CONSIGNE:
Recopiez à l'identique les lignes des enregistrements ci-dessous, en commençant à celle qui contient « Image resolution: width=556 » et en vous arrêtant après celle qui contient « Action: pos(110,134) ». Omettez les images dans votre réponse.

DONNÉES FOURNIES:
════════════════════

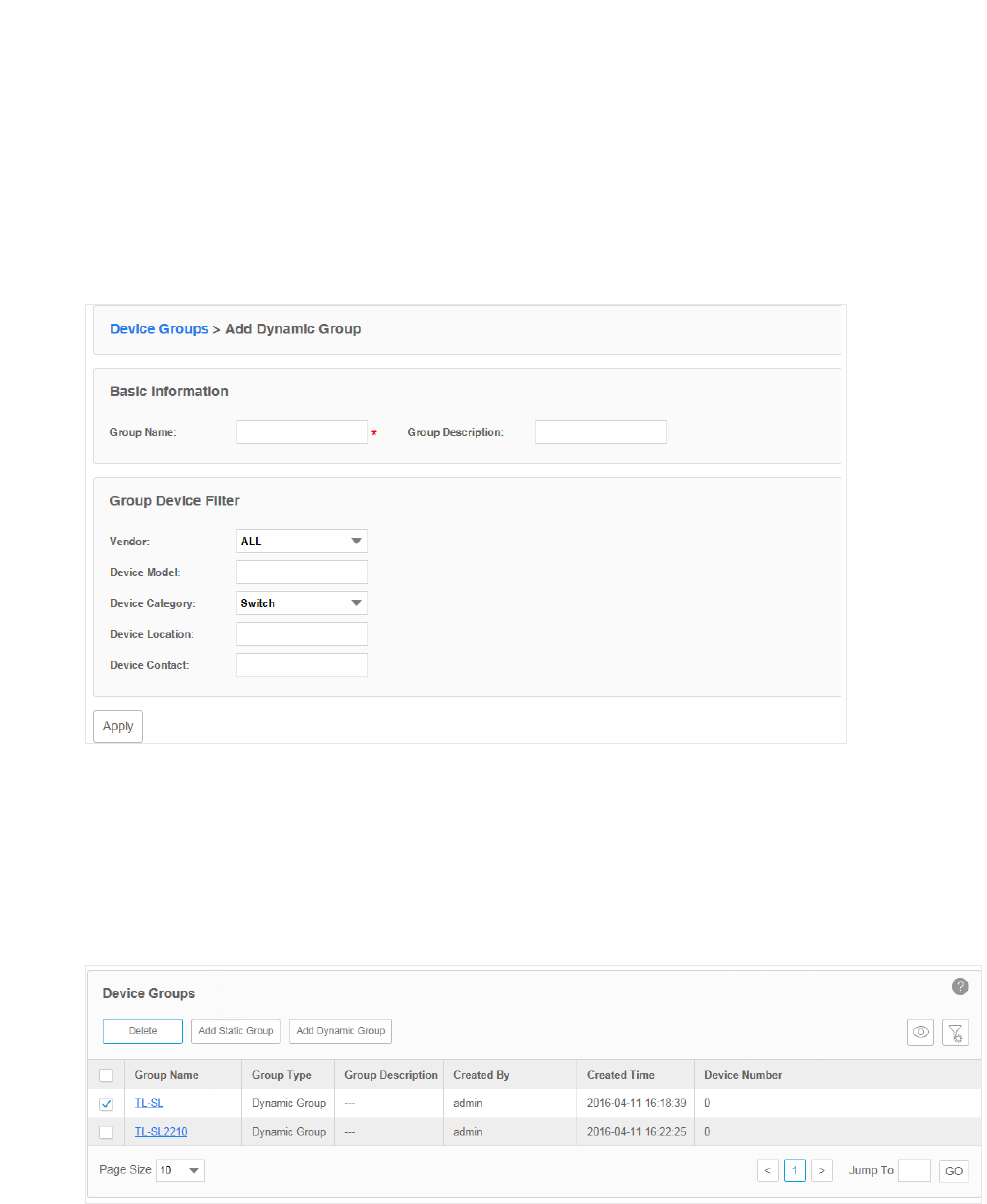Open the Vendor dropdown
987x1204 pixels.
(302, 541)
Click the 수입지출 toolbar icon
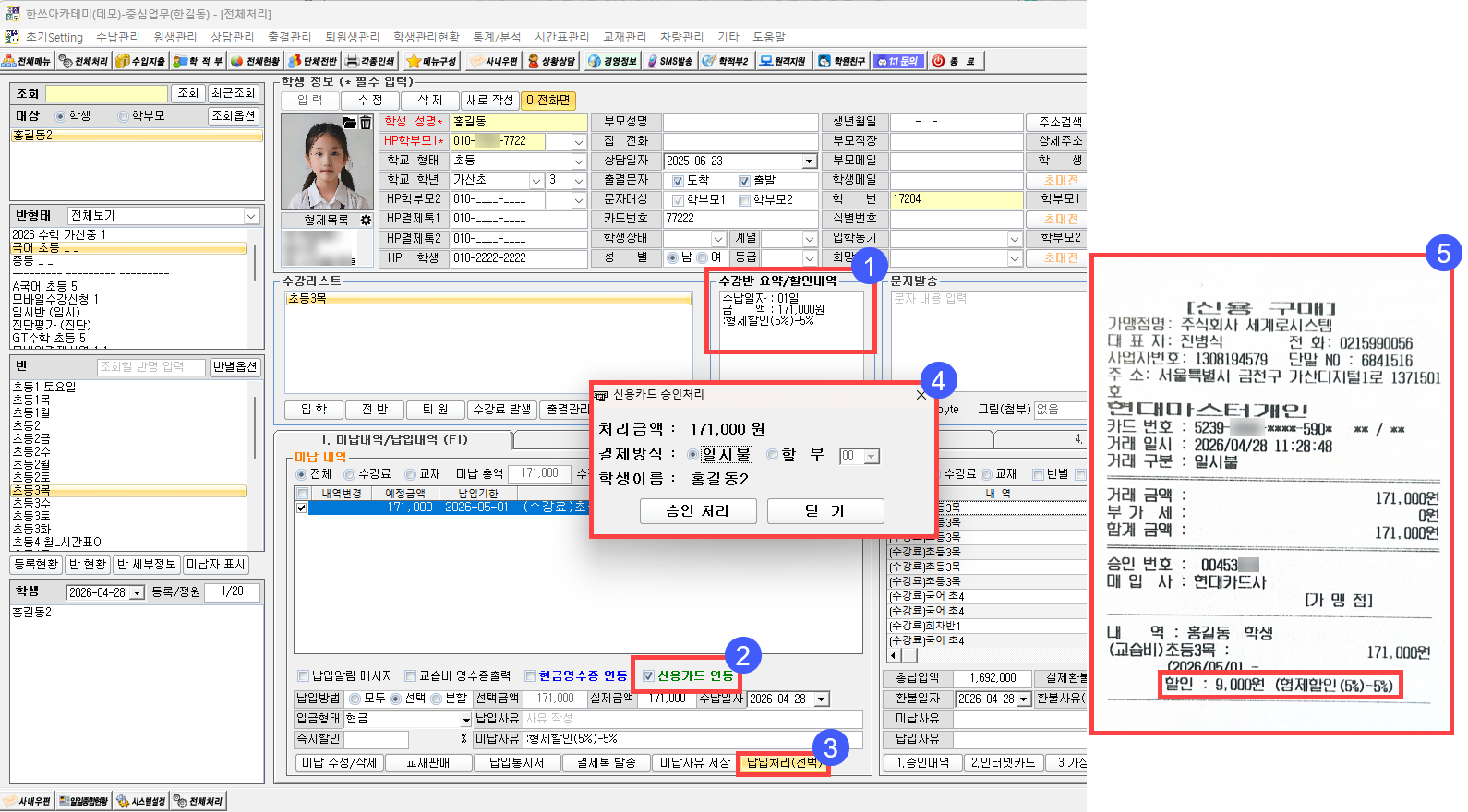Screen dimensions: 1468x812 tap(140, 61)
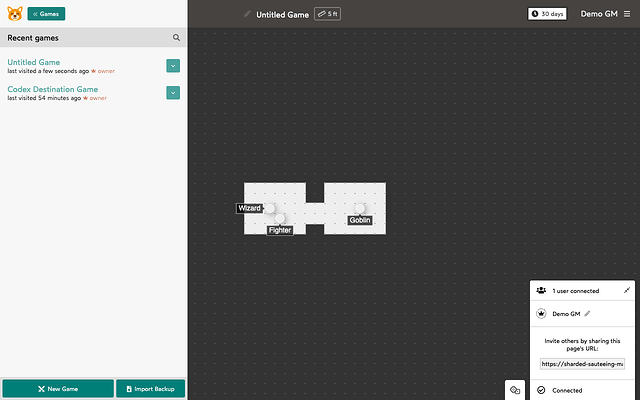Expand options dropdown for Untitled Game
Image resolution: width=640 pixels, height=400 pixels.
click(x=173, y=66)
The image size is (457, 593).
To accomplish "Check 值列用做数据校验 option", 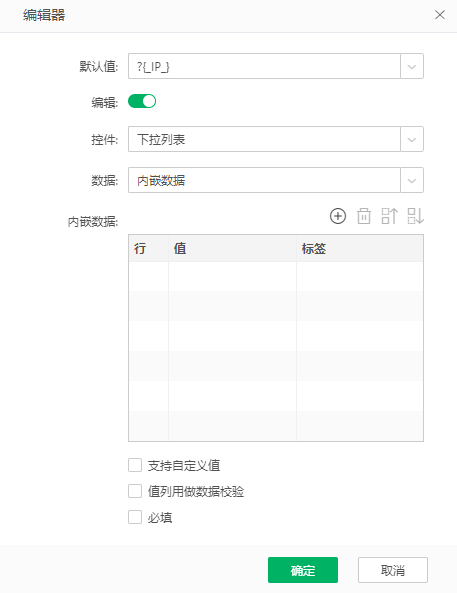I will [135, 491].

════════════════════

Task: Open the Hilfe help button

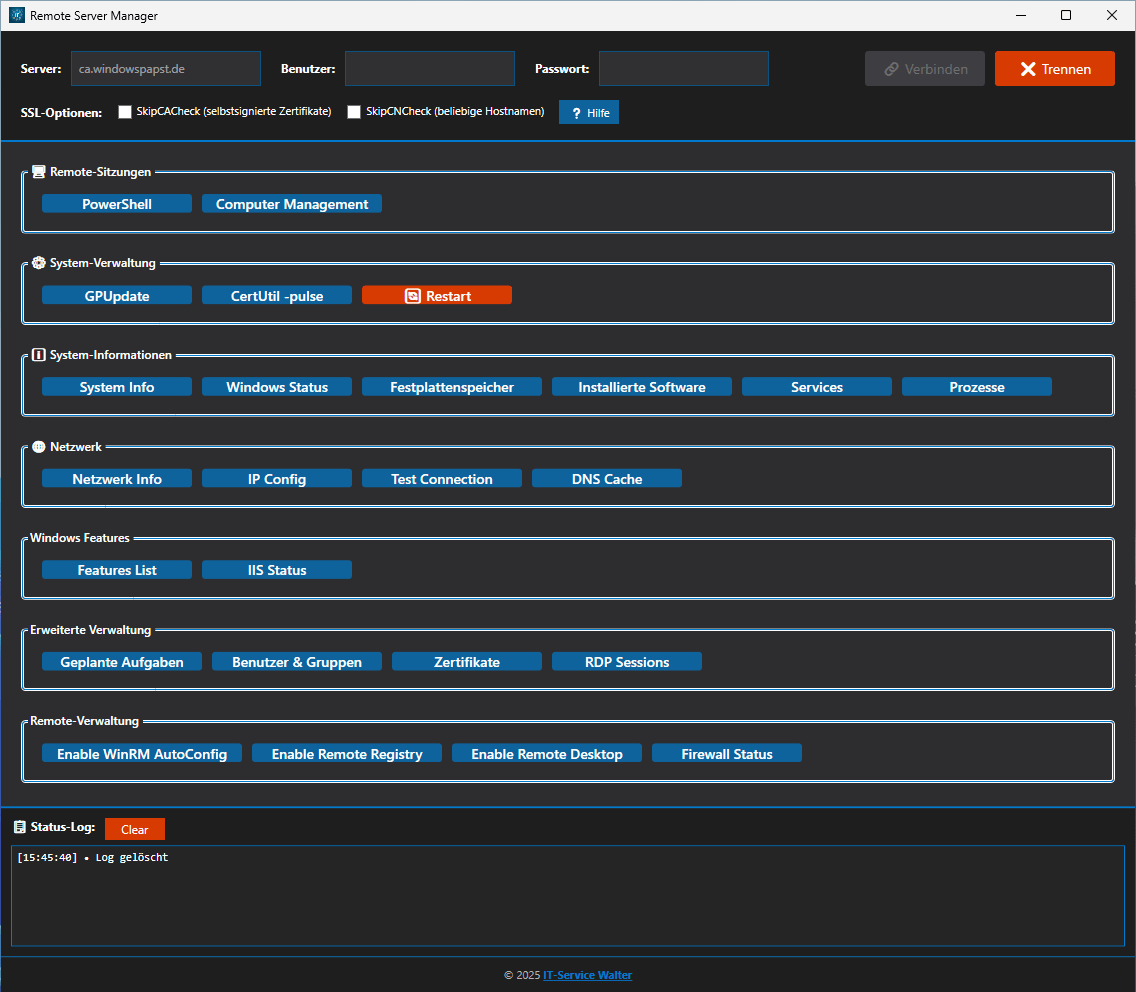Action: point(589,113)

════════════════════

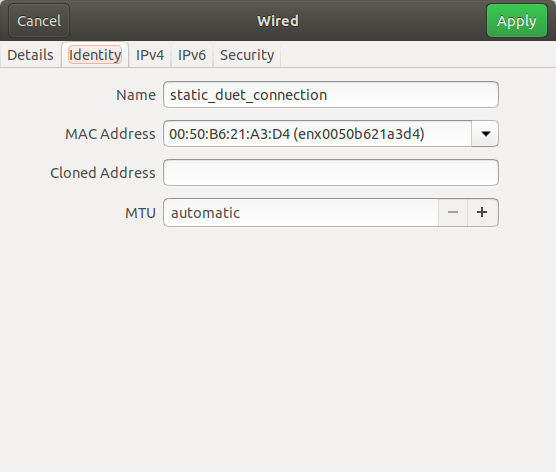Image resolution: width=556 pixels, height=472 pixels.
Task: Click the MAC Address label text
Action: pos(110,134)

════════════════════

RÉSULTAT ATTENDU:
Image resolution: width=556 pixels, height=472 pixels.
Task: Click the MAC Address label text
Action: pos(110,134)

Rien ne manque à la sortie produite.